Her stated priorities for 2019 included local projects such as the completion of the SR-56 bike path and a traffic signal at Del Mar Heights Road to provide safe school crossing. Bry also continues to explore the possibility of bringing an additional dog park to Carmel Valley while requesting enforcement of off-leash laws; she is also working to address repairs in Torrey Hills where trees are causing sidewalks to lift.

The high-tech entrepreneur and grandmother said she is not a career politician and has spent her life “challenging the status quo and getting things done”—she said that motivation has not changed since arriving at city hall in 2016.

Last year, she said she called for an independent audit of the water department after many residents were not taken seriously about higher than normal water bills, and questioned the mayor and previous council’s $72 million purchase of a new office building without knowing the full cost of renovation. Two years later the building is still sitting empty costing taxpayers $18,000 a day or $126,000 a week—Bry said fortunately the building will be occupied in the next few months.

“I’m very proud that I was the first elected official and a key leader in the effort to defeat SoccerCity and to pass SDSU West,” Bry said of November’s Measure E and Measure G election battle.

She said her efforts to pass SDSU West were driven by wanting to meet regional needs while “protecting neighborhoods in and around Mission Valley that would have been overwhelmed by traffic generated by SoccerCity.”

Bry also claimed a “legislative victory” in city council’s regulation of short-term vacation rentals that passed in July but was then rescinded following a referendum effort Bry said was “bought by Airbnb.” Bry said she believes the city’s strict short-term rental regulations protect schools, homeowners and renters, and cities like San Diego across the country are now quantifying the “devastating impact” of short-term housing rentals on local housing markets.

“Short-term rentals are not the sharing economy they are the taking economy,” she said, noting that “part two” of council’s efforts will occur later this year. “This year I will continue to fight with all of you.”

Citywide her policy priorities for 2019 are centered on keeping communities “safe, clean and prosperous.”

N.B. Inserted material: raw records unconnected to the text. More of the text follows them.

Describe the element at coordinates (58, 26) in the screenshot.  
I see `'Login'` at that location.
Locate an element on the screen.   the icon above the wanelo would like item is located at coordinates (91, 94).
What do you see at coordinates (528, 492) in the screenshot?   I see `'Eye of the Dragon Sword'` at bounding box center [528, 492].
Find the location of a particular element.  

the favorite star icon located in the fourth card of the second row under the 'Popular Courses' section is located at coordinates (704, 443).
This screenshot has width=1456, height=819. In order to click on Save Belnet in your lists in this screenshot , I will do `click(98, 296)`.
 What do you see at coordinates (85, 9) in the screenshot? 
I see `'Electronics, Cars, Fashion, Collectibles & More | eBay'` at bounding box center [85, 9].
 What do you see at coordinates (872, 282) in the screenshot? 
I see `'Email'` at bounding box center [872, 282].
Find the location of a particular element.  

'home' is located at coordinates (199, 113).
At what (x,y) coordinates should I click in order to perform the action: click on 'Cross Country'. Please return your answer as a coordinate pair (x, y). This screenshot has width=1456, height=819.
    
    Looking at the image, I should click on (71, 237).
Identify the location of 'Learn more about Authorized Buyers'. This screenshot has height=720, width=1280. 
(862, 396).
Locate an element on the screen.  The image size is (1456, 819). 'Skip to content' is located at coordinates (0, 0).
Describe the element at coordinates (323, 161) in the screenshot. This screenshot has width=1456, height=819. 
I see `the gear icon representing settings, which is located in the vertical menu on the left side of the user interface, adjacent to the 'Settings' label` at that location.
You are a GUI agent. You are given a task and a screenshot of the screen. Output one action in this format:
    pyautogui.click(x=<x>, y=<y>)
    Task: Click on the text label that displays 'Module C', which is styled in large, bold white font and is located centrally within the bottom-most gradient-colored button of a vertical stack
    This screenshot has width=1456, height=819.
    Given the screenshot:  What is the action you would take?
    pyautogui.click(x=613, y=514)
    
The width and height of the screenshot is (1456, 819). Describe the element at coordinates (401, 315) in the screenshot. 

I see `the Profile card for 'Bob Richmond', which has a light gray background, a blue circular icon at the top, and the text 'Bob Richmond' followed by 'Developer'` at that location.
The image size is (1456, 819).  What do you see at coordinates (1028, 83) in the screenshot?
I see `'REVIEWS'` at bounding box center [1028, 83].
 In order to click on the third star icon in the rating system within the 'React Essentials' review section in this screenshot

Public safety efforts include regulations for dockless scooters and bikes and addressing homelessness, which Bry said means protecting those on the street and surrounding neighborhoods by directing city funding toward a solution that is based on effective results.

“What it doesn’t mean is spending tens of millions of dollars on untested and untracked responses and calling it bold,” Bry said. “There is one solution to homelessness and that is housing. Tents, skydiving facilities and incarcerations are costly reactions that lead folks right back to the street.”

Her priorities include supporting small businesses, developing homegrown talent for the innovation economy, expanding transit so residents have an affordable and efficient way of commuting, and to help meet the city’s Climate Action Plan goals and building more housing.

Bry said she disagrees with Mayor Kevin Faulconer’s housing strategies that include lifting height limits citywide, “The beauty and uniqueness of San Diego is our neighborhoods, it’s not one size fits all,” Bry said.

Bry shared the “sobering” fact that Faulconer’s five-year financial outlook for the city projects a $74 million deficit for fiscal year 2020.

“What I’ve seen from my two years at city hall is that we lack a comprehensive data-driven homeless plan, we lack a long-term real estate plan, we lack a long-term housing affordability plan, and we lack an effective human capital plan,” Bry said. “We bounce from reactive decision to reactive decision without examination or concern for cost and impact and without a vision of where we want to be in five years or 10 years.

It’s time to re-examine how the city of San Diego operates.”

While it was not mentioned in her address, Bry has announced a mayoral run in 2020.